Just a couple of small points to add to Jan's competant recommendations.
Melissa was speculating whether her use of insecticidal soap had some
part in the attack. No Melissa, the rust appearing after you had used
the soap was purely coincidental.
Secondly, a control method I have found very successful in my own garden
with roses susceptible to rust. It can only be done at the appropriate
time of year and depends on a peculiarity of the rose rust's lifecycle.
Bear with me if I describe this in some detail.
If any infected leaves survive until autumn, falling temperatures cause
a second type of spore to be produced which is deep blackish-brown. The
pustules can be clearly see on the leaves either on their own or mixed
with the orange summer ones. The orange summer spores are thin walled
and do not usually survive through winter, but the dark spores are much
tougher due to much thicker walls. When these spores fall to the ground
they remain dormant until the roses start to leaf in spring and then
each grows out a short stalk which bears four colourless spores. These
spores reach the new rose leaves with wind or watersplash and cause yet
another type of infection. This latter takes the form of bright
orange-red cup-shaped pustules on the TOP of the new leaves or
occasionally on the petioles (leafstalks) The spores from the cluster
cup stage (as this is known) the infect further leaves producing the
usual mass of orange summer spores.
The cluster-cups are never produced in big numbers, so this forms a
bottleneck in the rust's life history. They usually seem to appear as
soon as the rose leaves are fully unfurled and the danger period
probably lasts over about a month (as my seasons are reversed, I can't
suggest actual dates).
If you have a rose which you know is susceptible to rust (not all roses
are). I suggest you look over the new leaves carefully once or twice a
week for some time for the cluster-cups. The are not difficult to spot.
Generally about three to five occur on one leaf and they are bright
orange-red and about pinhead size. Infections most commonly occur on
leaves near to the ground, which I guess is to be expected, as the
colourless spore stage is produced at ground level. It is rare for more
than half a dozen leaves on one bush to be infected, sometimes it is
only a single leaf and occasionally just one pustule.

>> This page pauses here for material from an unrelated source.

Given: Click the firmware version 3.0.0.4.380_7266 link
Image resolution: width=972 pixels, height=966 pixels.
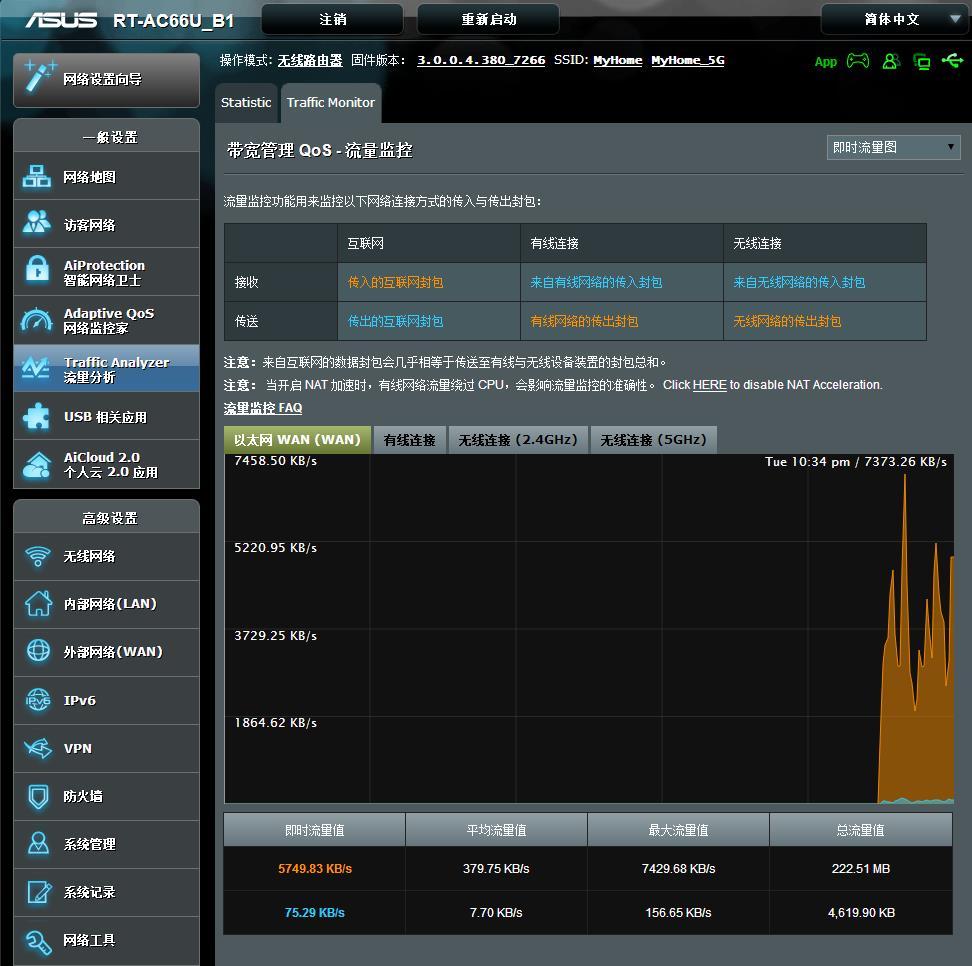Looking at the screenshot, I should (x=481, y=60).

The point of describing this stage in such detail is that if the
infected leaves are quickly removed and destroyed at theis stage
commonly no summer infection will occur that year and even for many
years afterwards (Unless, of course the rose is unlucky enough to be
surrounded with untreated susceptible companions from which new
infections by summer spores can spread).
I used this with great effect years ago on Sarah van Fleet, a hybrid
between a rust-immune Rugosa and a suceptible hybrid tea, which was a
real martyr to rust. Without this method, I think I would have abandoned
this variety as hopeless.
Moira
--
Tony & Moira Ryan <theryans@xtra.co.nz>
Wainuiomata, New Zealand. (on the "Ring of Fire" in the SW Pacific).